You're looking at Less Wrong's discussion board. This includes all posts, including those that haven't been promoted to the front page yet. For more information, see About Less Wrong.

Viliam_Bur comments on Call for volunteers: Publishing the Sequences - Less Wrong Discussion

13 Post author: wedrifid 28 June 2012 03:08PM

You are viewing a comment permalink. View the original post to see all comments and the full post content.

Comments (42)

You are viewing a single comment's thread. Show more comments above.

Comment author: Viliam_Bur 28 June 2012 09:02:43PM 5 points [-]

Bugs like this could be found in LaTeX source using regular expressions.

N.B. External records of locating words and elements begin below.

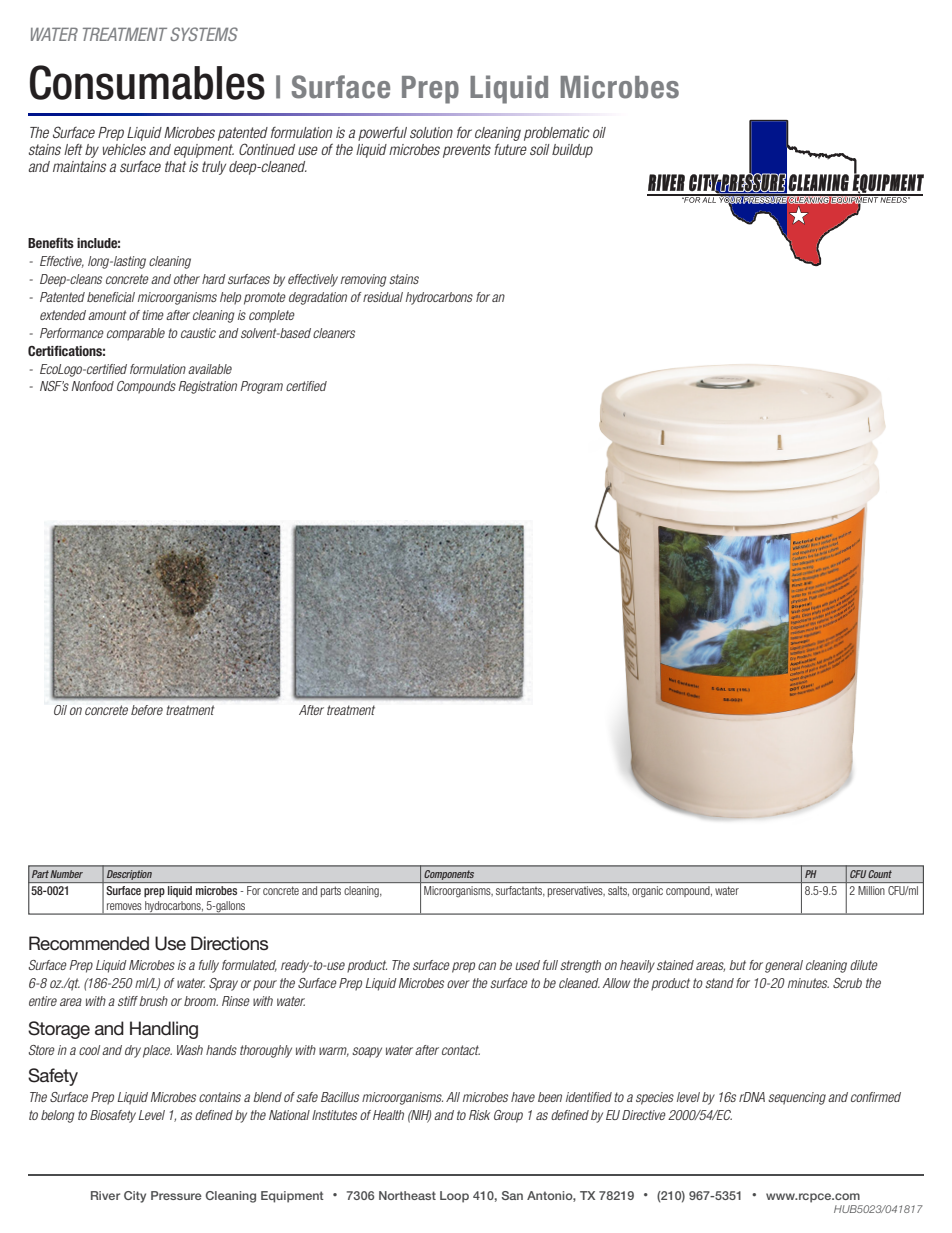 This document has height=1233, width=952. What do you see at coordinates (147, 710) in the document?
I see `before` at bounding box center [147, 710].
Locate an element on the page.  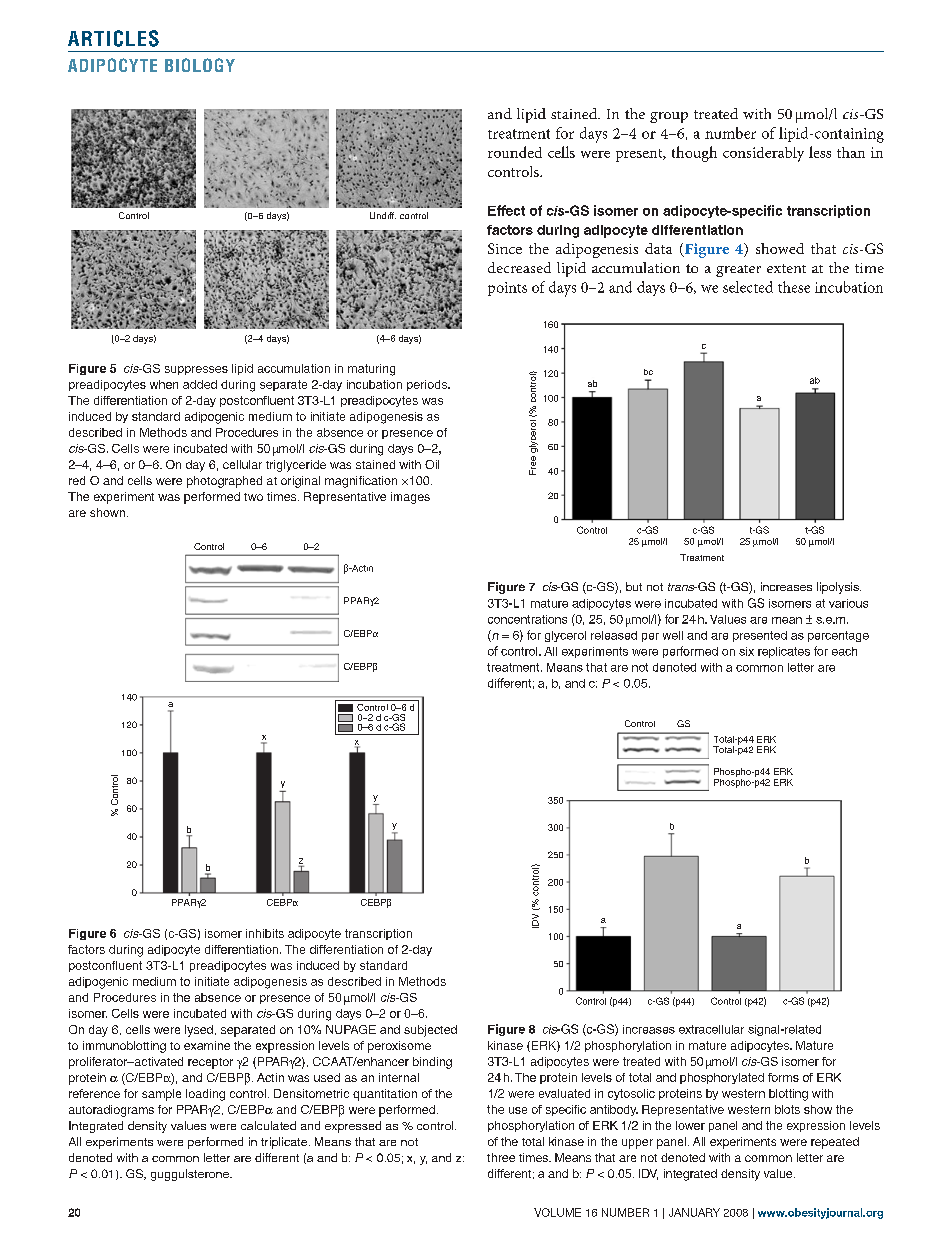
group is located at coordinates (669, 117).
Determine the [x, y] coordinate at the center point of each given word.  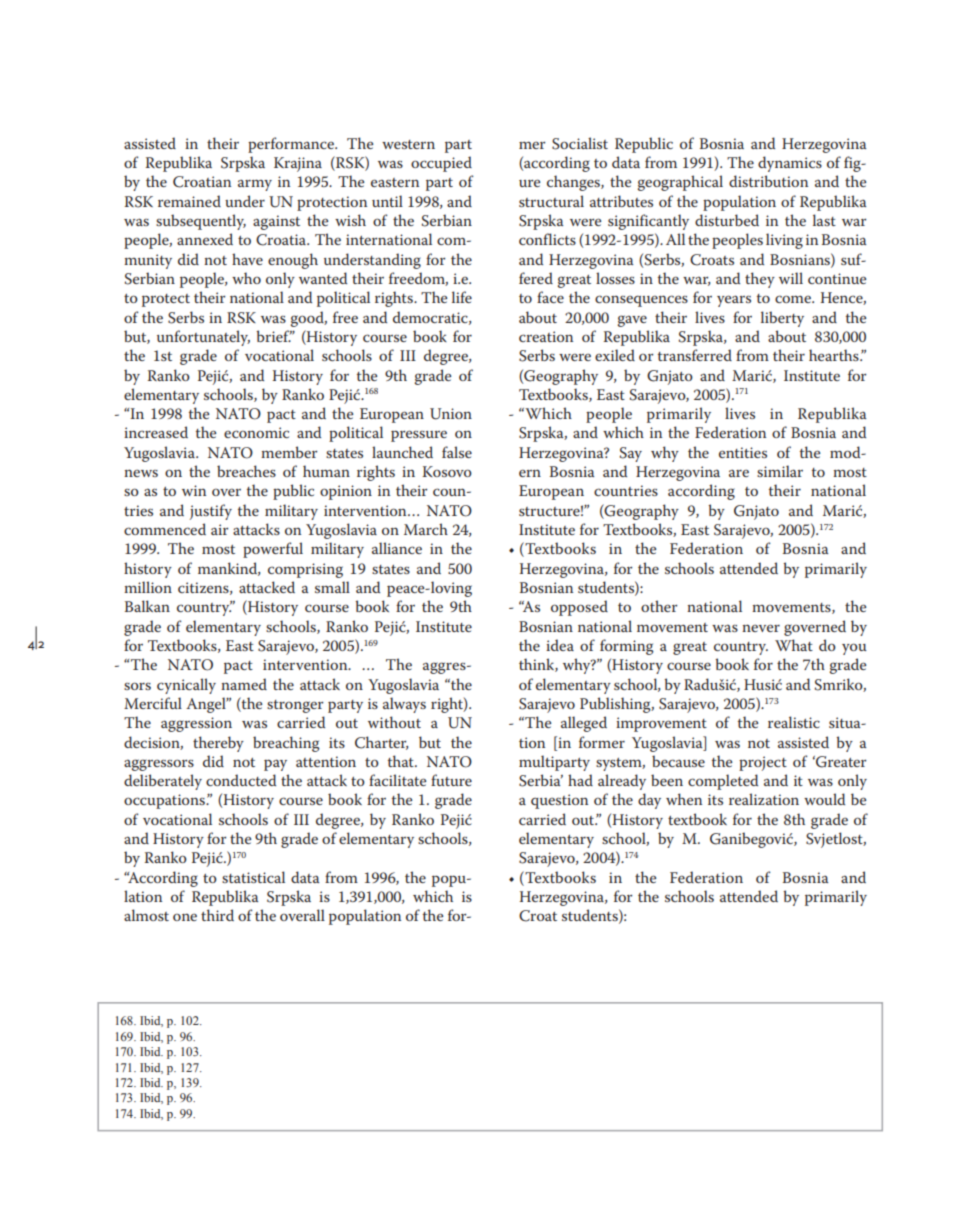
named [244, 684]
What [794, 645]
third [217, 915]
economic [256, 432]
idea [560, 645]
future [451, 780]
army [255, 185]
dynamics [790, 164]
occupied [441, 164]
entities [743, 452]
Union [451, 414]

If a thing like this happens, it probably happens more than once in a long text. So when humans find a first example, computer could detect all remaining examples of the same pattern. (I don't recommend automatical fixing of these bugs, only reporting them.)

Comment author: [deleted] 29 June 2012 01:15:23AM 3 points [-]

Oh dear. Attempting to parse LaTeX with regexes is only slightly more insane than attempting to parse HTML with regexes.

Comment author: gwern 29 June 2012 01:19:18AM 2 points [-]

On the other hand, an interactive regexp search-and-replace is quite reasonable. Any good text editor should support such functionality...

Comment author: [deleted] 29 June 2012 01:30:48AM 0 points [-]

Sure, and any good (human) editor should have a macro package for working in such a way. I'm saying that LaTeX just makes it much harder to work like that, effectively.

Comment author: wedrifid 29 June 2012 02:24:30PM 0 points [-]

Sure, and any good (human) editor should have a macro package for working in such a way. I'm saying that LaTeX just makes it much harder to work like that, effectively.

It sure does. LaTeX is kind of a ridiculous hack. The semantics aren't even consistent. I kind of wish there was a mature publishing system based of DRYML.

Comment author: [deleted] 29 June 2012 02:26:28PM 0 points [-]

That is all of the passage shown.